Work to complete: When a line in the material beneath includes the word "agent", add it to the count, and report the count alone.

Data for analysis:
_____

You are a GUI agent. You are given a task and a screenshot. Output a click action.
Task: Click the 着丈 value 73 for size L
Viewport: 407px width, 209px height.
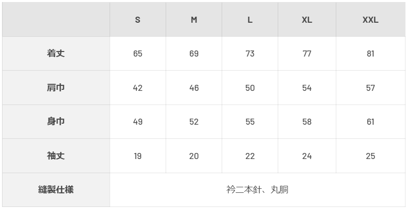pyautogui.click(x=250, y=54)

_____

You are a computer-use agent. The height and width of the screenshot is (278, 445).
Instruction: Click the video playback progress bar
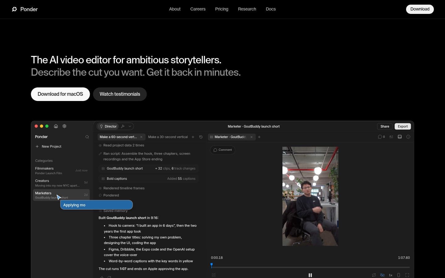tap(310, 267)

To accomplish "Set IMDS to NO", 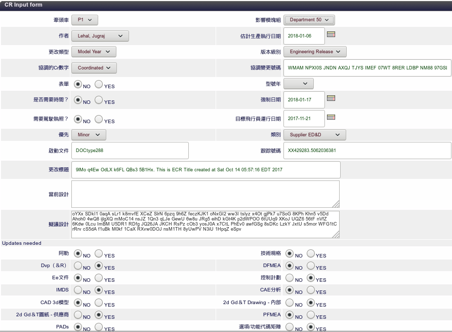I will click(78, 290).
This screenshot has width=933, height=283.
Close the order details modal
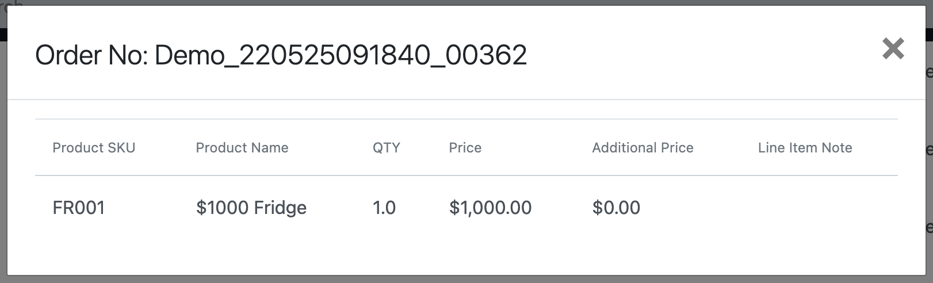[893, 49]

_____

Solution: 2